Gallery: French soldiers at Tapa not my doing, says Le Pen
Leaders from several national conservative/far-right parties were in Tallinn on Tuesday, including Marine Le Pen, leader of France's National Rally. At a meeting held at the House of the Blackheads in Tallinn's Old Town, Olli Kotro (Finns Party), Anders Vistisen (Danish People's Party) and Manuel Vescovi (Lega Nord) joined Le Pen and Jaak Madison of the Conservative People's Party of Estonia (EKRE) to discuss the formation of a joint right-wing group the European Parliament.
A further meeting is to take place soon in Milan, Italy, and will include the aforementioned parties as well as the German Alternative für Deutschland (AfD). Elected MEPs have to sit with one of several groups at the European Parliament; currently, MEPs from national conservative/far-right parties are spread across more than one such group.
A subsequent press conference held at 3 p.m. saw Marine Le Pen announce that NATO, a body of which she has been staunchly critical, should do more to combat terrorism.
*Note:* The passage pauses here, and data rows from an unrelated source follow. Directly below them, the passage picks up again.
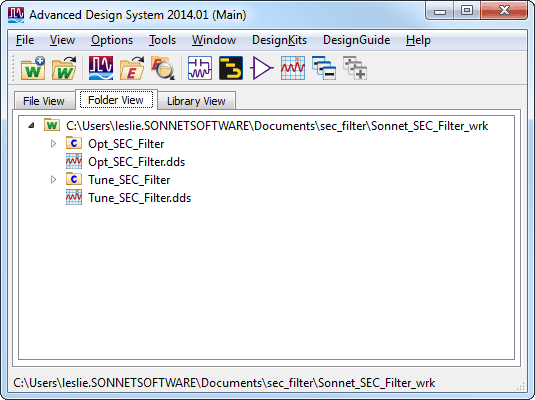Open an example using the E folder icon
The image size is (535, 400).
click(132, 68)
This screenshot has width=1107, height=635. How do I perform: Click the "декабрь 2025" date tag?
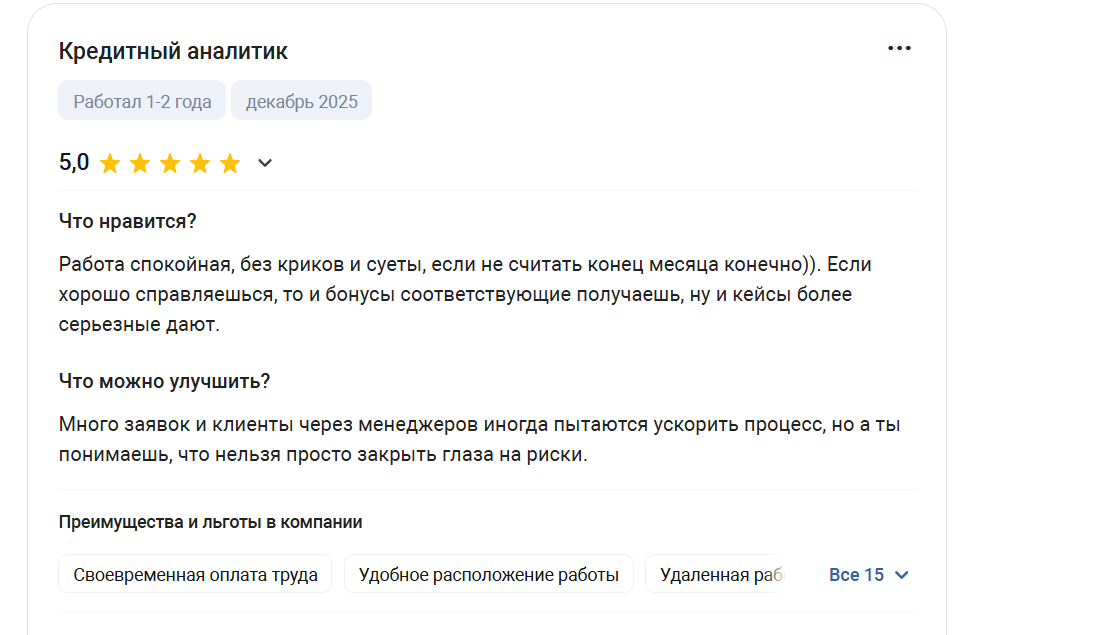pyautogui.click(x=301, y=101)
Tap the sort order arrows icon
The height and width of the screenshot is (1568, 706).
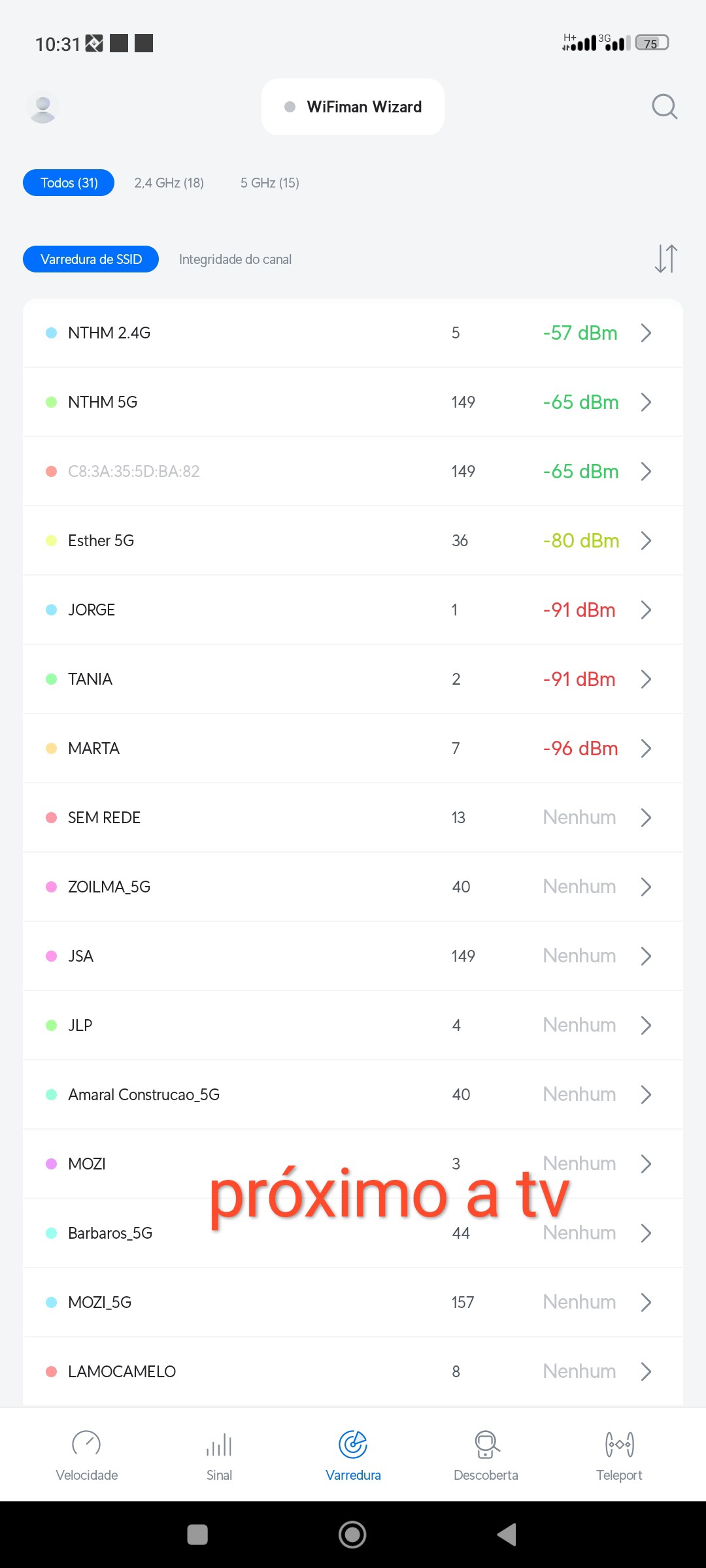pyautogui.click(x=665, y=259)
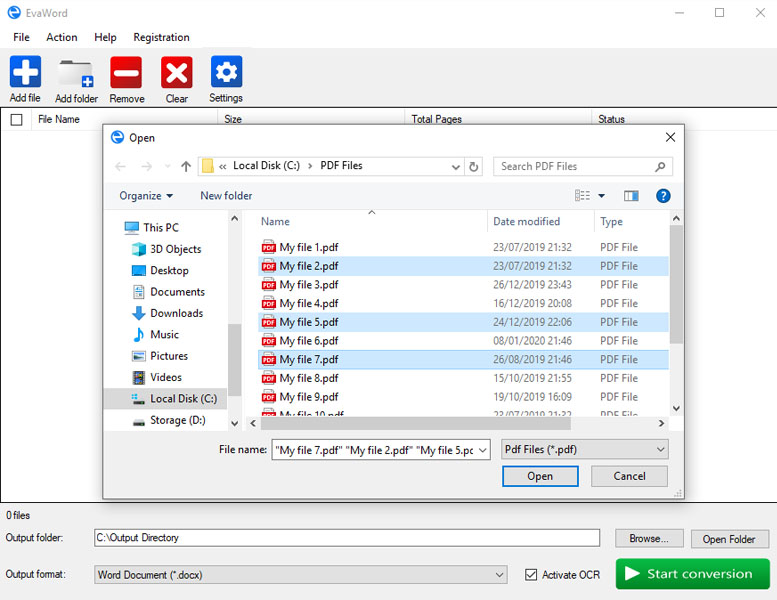Open the Output format dropdown
This screenshot has height=600, width=777.
coord(300,575)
Le Pen addressed the topic after being asked by ERR's Erle Loonurm whether she supported the deployment of French troops at Tapa Army Base, southeast of Tallinn, where French troops are currently serving in NATO Battlegroup Estonia as part of the alliance's enhanced Forward Presence (eFP) posture.
Le Pen responded that this was not her choice, before going on to state that she shared Charles de Gaulle's view that France is a sovereign and strong force in international politics (de Gaulle temporarily took France out of NATO's joint management structure in 1966, effectively meaning that Paris could define the extent of its NATO participation itself-ed.).
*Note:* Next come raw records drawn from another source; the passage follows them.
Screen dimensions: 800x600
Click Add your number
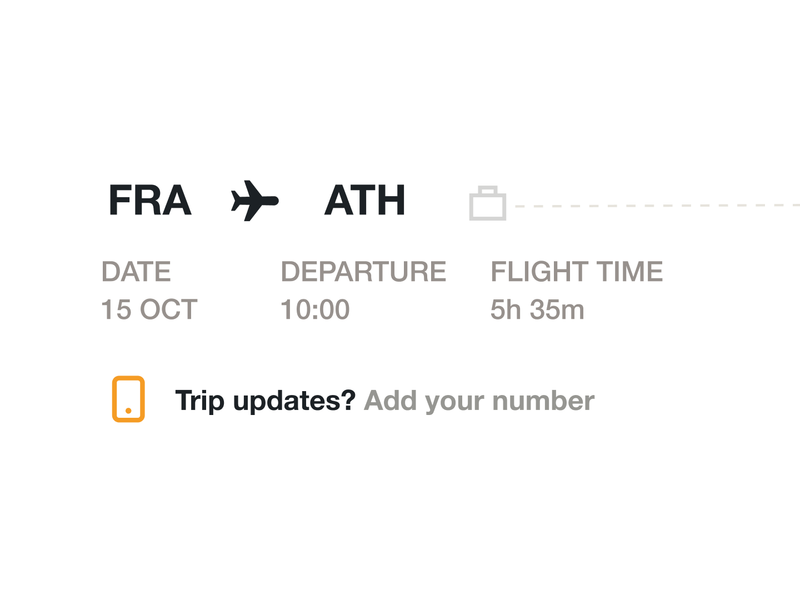(483, 399)
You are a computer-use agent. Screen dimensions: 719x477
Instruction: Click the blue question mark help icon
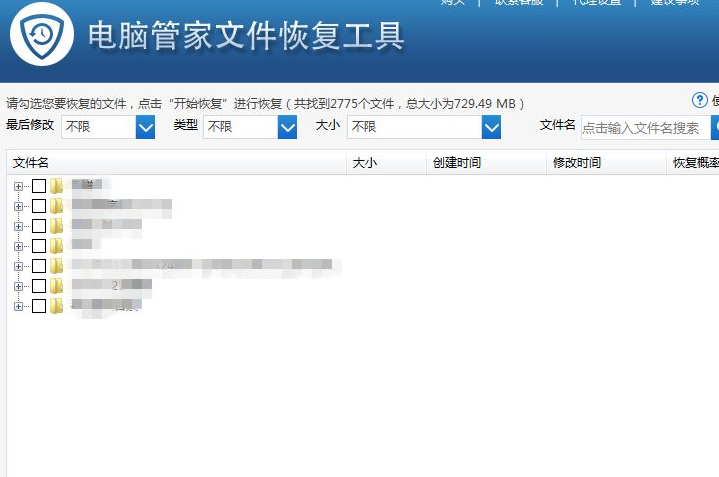pos(700,100)
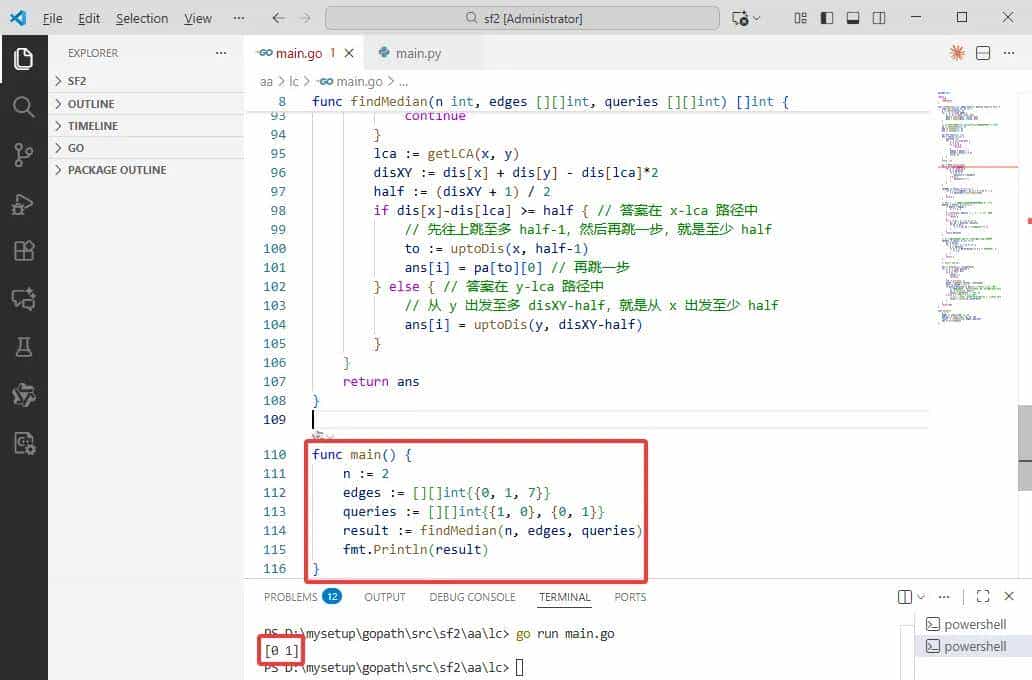Expand the OUTLINE section
This screenshot has height=680, width=1032.
coord(90,104)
She added that she would like to see France in more of an intermediary role, as de Gaulle had done, she said, and more specifically as a broker between the U.S. and Russia, as well as between those two nations and China and India.
Position the same as de Gaulle
"I don't think that this would be a question which I would put before myself today. You know my position on NATO, which is the same as that of de Gaulle. We believe that France is a balancing force. It has always been a go-between in nations, and we believe it has a special role to play in the sense of keeping the U.S. and Russia equidistant; we in National Rally have publicly expressed a desire for greater NATO integration in the fight against Islamist terrorism, since we feel that in today's Europe, it presents the greatest threat to both the security and the lives of our compatriots in general. The number of people killed in Europe as a result of Islamist terror is significant, and France is a country which has paid a high price," she said.
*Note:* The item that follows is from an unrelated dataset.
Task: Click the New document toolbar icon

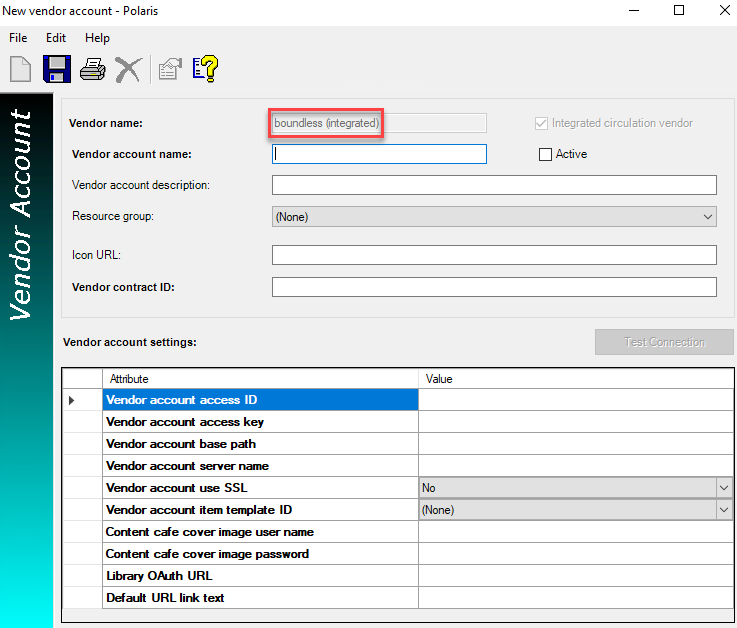Action: point(21,69)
She also noted that current U.S. President Donald Trump shares that view, and also talked at some length on how France has been conducting anti-terror activities in the Sahel region of Africa, in so doing protecting the rest of Europe, even as French lives had been lost in the operations there.
According to ERR's Estonian-language online news, Le Pen failed to mention that Estonia is involved in the same Operation Barkhane, having deployed troops to the African nation of Mali in recent months.
She also noted, in respect to Russia — a topic in connection with which she has earned criticism in Estonia, not least for refusing to condemn or even acknowledge the 2014 annexation of Crimea by the Russian Federation — that her party, founded by her father, Jean-Marie Le Pen as the National Front, had long been involved in the fight against communism, having been founded during the Cold War era, adding that she was due to place a wreath at the Memorial to the Victims of Communism in Tallinn later on Tuesday.
On the issue of Crimea, Le Pen stated that the region had the right to decide for itself on its sovereignty.
She also denied that her party was directly Russian-funded, stating that since no European bank would lend to them, the party had to seek financing from further afield. It just so happened that the bank which came up with the goods was a Russian one, based in the Czech Republic.
"We got a loan — with a very bad rate of interest, but we are repaying it," she said.
Le Pen also stated that the proposed national conservative/far-right group she and other European politicians were planning need not be made up of clones who never disagree with each other, but simply allies.
EKRE leader Mart Helme noted differences that he and his party had with Le Pen, not only on Russia, but also on some economic issues, which he said Le Pen's party took a too "leftist" stance on.